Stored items
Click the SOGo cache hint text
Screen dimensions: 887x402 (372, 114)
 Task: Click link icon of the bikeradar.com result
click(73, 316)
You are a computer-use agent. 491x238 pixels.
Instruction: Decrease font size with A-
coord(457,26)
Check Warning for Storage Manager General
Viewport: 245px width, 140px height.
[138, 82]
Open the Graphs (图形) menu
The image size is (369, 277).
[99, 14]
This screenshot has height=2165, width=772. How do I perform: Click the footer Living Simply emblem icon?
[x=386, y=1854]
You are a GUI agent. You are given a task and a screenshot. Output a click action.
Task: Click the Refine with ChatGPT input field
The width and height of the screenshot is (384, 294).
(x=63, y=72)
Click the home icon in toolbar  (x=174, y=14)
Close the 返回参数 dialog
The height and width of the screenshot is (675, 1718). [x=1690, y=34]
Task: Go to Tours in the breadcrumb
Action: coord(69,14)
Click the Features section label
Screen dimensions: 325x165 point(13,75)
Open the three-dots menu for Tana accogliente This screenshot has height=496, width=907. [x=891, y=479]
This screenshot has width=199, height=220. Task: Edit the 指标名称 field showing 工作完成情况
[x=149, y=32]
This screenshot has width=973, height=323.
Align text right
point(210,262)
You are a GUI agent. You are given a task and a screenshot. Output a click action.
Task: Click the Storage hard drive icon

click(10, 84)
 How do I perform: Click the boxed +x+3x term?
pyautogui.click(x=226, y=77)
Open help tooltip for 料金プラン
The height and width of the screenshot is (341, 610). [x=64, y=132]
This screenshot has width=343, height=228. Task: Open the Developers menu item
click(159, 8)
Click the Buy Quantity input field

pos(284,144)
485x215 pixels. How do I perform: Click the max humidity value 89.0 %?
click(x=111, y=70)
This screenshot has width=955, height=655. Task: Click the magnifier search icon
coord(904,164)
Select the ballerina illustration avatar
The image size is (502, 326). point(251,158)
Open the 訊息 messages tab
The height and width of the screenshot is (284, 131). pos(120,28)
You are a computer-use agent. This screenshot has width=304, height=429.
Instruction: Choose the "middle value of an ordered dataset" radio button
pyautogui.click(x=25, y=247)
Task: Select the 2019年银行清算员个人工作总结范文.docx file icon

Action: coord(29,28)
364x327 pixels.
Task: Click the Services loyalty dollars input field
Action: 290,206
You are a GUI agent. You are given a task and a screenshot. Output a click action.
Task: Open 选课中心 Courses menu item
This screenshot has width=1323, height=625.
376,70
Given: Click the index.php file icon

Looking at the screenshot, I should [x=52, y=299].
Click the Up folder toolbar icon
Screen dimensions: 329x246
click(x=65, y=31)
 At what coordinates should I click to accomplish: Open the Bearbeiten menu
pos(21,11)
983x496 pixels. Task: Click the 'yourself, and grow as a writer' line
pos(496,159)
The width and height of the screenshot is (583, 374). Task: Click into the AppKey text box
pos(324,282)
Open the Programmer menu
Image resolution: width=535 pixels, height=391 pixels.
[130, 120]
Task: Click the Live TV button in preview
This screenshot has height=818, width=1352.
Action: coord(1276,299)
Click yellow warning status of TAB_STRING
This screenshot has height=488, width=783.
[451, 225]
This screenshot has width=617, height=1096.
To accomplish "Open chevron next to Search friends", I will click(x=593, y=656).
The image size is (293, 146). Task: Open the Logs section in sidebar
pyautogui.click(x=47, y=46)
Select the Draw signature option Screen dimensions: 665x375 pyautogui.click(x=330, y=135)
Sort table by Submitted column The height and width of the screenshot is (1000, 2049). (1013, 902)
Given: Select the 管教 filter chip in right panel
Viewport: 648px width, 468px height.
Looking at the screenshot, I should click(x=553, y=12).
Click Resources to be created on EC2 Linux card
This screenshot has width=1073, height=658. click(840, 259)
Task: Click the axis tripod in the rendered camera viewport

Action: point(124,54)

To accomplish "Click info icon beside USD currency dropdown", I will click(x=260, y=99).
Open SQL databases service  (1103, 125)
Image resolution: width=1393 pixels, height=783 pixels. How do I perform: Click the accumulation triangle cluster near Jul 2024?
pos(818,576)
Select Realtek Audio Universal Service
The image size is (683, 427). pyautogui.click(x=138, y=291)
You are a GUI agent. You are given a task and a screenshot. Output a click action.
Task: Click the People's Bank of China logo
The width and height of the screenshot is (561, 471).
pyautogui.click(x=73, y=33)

• _YOUR OBJECTIVE_
The expected response is every record, reproduced word for word.

• _ANSWER SECTION_
Click the SOGo cache hint text
Screen dimensions: 887x402 (372, 114)
 Task: Click link icon of the bikeradar.com result
click(73, 316)
You are a computer-use agent. 491x238 pixels.
Instruction: Decrease font size with A-
coord(457,26)
Check Warning for Storage Manager General
Viewport: 245px width, 140px height.
[138, 82]
Open the Graphs (图形) menu
The image size is (369, 277).
[99, 14]
This screenshot has height=2165, width=772. How do I perform: Click the footer Living Simply emblem icon?
[x=386, y=1854]
You are a GUI agent. You are given a task and a screenshot. Output a click action.
Task: Click the Refine with ChatGPT input field
The width and height of the screenshot is (384, 294).
(x=63, y=72)
Click the home icon in toolbar  (x=174, y=14)
Close the 返回参数 dialog
The height and width of the screenshot is (675, 1718). [x=1690, y=34]
Task: Go to Tours in the breadcrumb
Action: coord(69,14)
Click the Features section label
Screen dimensions: 325x165 point(13,75)
Open the three-dots menu for Tana accogliente This screenshot has height=496, width=907. [x=891, y=479]
This screenshot has width=199, height=220. Task: Edit the 指标名称 field showing 工作完成情况
[x=149, y=32]
This screenshot has width=973, height=323.
Align text right
point(210,262)
You are a GUI agent. You are given a task and a screenshot. Output a click action.
Task: Click the Storage hard drive icon

click(10, 84)
 How do I perform: Click the boxed +x+3x term?
pyautogui.click(x=226, y=77)
Open help tooltip for 料金プラン
The height and width of the screenshot is (341, 610). [x=64, y=132]
This screenshot has width=343, height=228. Task: Open the Developers menu item
click(159, 8)
Click the Buy Quantity input field

pos(284,144)
485x215 pixels. How do I perform: Click the max humidity value 89.0 %?
click(x=111, y=70)
This screenshot has width=955, height=655. Task: Click the magnifier search icon
coord(904,164)
Select the ballerina illustration avatar
The image size is (502, 326). point(251,158)
Open the 訊息 messages tab
The height and width of the screenshot is (284, 131). pos(120,28)
You are a computer-use agent. This screenshot has width=304, height=429.
Instruction: Choose the "middle value of an ordered dataset" radio button
pyautogui.click(x=25, y=247)
Task: Select the 2019年银行清算员个人工作总结范文.docx file icon

Action: coord(29,28)
364x327 pixels.
Task: Click the Services loyalty dollars input field
Action: 290,206
You are a GUI agent. You are given a task and a screenshot. Output a click action.
Task: Open 选课中心 Courses menu item
This screenshot has width=1323, height=625.
376,70
Given: Click the index.php file icon

Looking at the screenshot, I should [x=52, y=299].
Click the Up folder toolbar icon
Screen dimensions: 329x246
click(x=65, y=31)
 At what coordinates should I click to accomplish: Open the Bearbeiten menu
pos(21,11)
983x496 pixels. Task: Click the 'yourself, and grow as a writer' line
pos(496,159)
The width and height of the screenshot is (583, 374). Task: Click into the AppKey text box
pos(324,282)
Open the Programmer menu
Image resolution: width=535 pixels, height=391 pixels.
[130, 120]
Task: Click the Live TV button in preview
This screenshot has height=818, width=1352.
Action: coord(1276,299)
Click yellow warning status of TAB_STRING
This screenshot has height=488, width=783.
[451, 225]
This screenshot has width=617, height=1096.
To accomplish "Open chevron next to Search friends", I will click(x=593, y=656).
The image size is (293, 146). Task: Open the Logs section in sidebar
pyautogui.click(x=47, y=46)
Select the Draw signature option Screen dimensions: 665x375 pyautogui.click(x=330, y=135)
Sort table by Submitted column The height and width of the screenshot is (1000, 2049). (1013, 902)
Given: Select the 管教 filter chip in right panel
Viewport: 648px width, 468px height.
Looking at the screenshot, I should click(x=553, y=12).
Click Resources to be created on EC2 Linux card
This screenshot has width=1073, height=658. click(840, 259)
Task: Click the axis tripod in the rendered camera viewport

Action: point(124,54)

To accomplish "Click info icon beside USD currency dropdown", I will click(x=260, y=99).
Open SQL databases service  (1103, 125)
Image resolution: width=1393 pixels, height=783 pixels. How do I perform: Click the accumulation triangle cluster near Jul 2024?
pos(818,576)
Select Realtek Audio Universal Service
The image size is (683, 427). pyautogui.click(x=138, y=291)
You are a GUI agent. You are given a task and a screenshot. Output a click action.
Task: Click the People's Bank of China logo
The width and height of the screenshot is (561, 471).
pyautogui.click(x=73, y=33)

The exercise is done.